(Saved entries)
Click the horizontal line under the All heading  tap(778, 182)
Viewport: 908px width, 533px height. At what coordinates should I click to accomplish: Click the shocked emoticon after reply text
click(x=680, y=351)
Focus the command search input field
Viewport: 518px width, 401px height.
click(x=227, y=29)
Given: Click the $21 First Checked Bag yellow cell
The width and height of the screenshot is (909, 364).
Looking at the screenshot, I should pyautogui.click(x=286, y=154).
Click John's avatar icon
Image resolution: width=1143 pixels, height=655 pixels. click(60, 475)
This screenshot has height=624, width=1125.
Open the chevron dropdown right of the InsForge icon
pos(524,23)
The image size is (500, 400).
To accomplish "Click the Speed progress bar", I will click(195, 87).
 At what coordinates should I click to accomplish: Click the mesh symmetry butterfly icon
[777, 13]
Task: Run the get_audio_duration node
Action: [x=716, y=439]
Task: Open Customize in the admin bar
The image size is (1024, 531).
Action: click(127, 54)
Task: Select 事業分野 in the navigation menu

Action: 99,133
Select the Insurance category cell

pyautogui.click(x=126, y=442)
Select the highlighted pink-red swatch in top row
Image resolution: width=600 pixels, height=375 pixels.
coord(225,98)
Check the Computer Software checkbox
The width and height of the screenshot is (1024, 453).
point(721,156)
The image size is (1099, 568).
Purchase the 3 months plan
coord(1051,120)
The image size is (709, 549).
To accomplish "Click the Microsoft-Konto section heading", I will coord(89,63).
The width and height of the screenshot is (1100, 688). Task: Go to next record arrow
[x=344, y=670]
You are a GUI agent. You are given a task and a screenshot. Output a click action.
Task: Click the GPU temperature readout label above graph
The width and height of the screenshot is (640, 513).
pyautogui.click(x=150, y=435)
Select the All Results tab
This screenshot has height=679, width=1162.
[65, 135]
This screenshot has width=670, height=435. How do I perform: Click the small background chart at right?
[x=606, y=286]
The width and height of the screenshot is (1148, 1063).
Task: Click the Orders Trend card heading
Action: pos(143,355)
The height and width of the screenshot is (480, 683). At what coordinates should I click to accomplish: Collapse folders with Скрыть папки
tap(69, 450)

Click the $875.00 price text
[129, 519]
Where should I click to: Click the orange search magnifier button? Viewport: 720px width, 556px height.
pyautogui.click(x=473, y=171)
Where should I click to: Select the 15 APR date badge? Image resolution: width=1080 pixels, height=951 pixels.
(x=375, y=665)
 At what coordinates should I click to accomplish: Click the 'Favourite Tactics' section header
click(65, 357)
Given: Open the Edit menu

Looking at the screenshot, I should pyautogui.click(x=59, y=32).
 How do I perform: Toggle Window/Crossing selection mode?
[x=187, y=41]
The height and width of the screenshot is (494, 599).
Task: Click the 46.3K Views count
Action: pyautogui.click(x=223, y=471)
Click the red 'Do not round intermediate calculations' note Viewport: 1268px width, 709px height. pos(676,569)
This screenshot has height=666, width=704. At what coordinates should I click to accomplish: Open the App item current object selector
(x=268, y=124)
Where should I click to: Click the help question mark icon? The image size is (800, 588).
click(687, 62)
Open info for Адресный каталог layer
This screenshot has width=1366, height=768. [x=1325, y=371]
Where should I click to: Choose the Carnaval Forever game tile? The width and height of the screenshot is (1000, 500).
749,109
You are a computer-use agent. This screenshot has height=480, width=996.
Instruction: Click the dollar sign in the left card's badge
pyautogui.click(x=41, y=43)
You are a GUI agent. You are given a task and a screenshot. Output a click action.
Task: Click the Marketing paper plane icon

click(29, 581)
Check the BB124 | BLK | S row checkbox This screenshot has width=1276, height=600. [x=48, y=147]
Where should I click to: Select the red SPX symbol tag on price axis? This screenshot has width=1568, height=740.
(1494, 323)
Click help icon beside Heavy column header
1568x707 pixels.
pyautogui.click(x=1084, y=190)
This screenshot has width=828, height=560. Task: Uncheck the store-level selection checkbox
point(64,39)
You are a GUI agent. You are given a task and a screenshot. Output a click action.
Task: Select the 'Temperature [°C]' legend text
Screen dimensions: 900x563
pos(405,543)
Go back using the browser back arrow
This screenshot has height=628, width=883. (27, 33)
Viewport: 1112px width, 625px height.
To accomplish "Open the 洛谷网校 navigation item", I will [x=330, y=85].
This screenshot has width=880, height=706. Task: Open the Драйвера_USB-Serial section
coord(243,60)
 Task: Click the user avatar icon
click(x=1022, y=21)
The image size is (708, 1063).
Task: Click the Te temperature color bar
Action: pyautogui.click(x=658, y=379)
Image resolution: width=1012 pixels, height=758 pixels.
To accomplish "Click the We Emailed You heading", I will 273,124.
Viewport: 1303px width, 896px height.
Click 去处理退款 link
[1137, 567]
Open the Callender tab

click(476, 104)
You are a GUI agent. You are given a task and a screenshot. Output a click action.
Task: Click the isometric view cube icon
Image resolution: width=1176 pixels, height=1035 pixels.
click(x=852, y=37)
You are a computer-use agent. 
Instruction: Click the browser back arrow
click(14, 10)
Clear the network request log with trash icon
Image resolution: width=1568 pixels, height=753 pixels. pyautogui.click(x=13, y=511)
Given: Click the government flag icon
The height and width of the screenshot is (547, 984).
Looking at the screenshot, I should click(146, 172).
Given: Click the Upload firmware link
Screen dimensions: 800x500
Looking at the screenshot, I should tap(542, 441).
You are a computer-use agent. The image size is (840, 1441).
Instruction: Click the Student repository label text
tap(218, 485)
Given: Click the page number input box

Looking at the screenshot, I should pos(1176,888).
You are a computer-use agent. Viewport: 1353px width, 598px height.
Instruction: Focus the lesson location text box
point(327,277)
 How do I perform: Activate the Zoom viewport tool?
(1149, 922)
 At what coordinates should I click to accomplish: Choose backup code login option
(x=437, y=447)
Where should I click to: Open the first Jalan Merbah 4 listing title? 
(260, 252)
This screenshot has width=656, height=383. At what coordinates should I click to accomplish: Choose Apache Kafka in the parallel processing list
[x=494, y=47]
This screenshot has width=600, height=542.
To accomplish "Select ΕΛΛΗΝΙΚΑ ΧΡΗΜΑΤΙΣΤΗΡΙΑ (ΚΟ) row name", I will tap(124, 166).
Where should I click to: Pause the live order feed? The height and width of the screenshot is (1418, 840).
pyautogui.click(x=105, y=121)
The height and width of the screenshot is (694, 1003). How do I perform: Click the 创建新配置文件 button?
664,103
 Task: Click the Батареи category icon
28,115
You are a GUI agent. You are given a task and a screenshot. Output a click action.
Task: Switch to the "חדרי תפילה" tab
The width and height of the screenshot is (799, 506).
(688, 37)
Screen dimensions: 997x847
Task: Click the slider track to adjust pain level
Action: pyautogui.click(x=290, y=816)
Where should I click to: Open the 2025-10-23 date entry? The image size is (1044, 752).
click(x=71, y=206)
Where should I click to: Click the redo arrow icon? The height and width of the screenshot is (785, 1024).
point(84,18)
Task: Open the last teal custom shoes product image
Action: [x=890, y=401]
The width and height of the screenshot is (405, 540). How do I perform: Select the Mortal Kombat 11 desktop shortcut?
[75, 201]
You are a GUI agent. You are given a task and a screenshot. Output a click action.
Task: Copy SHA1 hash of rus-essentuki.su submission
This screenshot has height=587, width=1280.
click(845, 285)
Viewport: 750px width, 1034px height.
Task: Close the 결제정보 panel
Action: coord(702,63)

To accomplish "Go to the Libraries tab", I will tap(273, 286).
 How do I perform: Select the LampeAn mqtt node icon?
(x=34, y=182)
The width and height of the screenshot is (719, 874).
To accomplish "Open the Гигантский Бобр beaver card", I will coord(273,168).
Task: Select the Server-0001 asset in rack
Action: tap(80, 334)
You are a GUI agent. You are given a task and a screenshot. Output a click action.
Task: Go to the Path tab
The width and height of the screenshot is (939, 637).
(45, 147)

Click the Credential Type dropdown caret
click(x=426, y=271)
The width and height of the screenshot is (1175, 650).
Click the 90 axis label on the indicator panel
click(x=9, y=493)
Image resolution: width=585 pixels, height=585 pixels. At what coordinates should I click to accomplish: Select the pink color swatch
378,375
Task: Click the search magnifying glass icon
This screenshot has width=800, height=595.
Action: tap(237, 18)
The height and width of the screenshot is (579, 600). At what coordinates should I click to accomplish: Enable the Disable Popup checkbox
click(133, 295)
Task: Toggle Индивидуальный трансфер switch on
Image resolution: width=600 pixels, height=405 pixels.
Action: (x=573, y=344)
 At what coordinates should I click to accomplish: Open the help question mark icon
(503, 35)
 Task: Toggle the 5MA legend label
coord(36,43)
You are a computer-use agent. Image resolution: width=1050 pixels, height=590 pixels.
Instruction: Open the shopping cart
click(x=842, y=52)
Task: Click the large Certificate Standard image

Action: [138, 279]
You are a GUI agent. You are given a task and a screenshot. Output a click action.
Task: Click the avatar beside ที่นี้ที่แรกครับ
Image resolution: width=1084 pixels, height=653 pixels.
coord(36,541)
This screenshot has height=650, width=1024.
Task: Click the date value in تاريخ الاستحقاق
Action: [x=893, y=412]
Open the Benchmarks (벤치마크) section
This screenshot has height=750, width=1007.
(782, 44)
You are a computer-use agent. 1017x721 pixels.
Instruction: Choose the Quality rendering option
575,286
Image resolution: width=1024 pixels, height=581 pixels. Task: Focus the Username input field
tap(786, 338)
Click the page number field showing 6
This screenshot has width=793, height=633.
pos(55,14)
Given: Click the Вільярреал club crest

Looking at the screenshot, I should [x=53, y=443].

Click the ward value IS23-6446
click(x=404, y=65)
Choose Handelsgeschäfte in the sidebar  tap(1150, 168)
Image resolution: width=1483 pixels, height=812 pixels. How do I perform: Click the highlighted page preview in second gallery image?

WORK TO COMPLETE:
Your answer should be the lines from the one containing "Click the ward value IS23-6446" through the end of the records, both included, output exactly and with nothing added.

FINAL ANSWER:
Click the ward value IS23-6446
click(x=404, y=65)
Choose Handelsgeschäfte in the sidebar  tap(1150, 168)
Image resolution: width=1483 pixels, height=812 pixels. How do I perform: Click the highlighted page preview in second gallery image?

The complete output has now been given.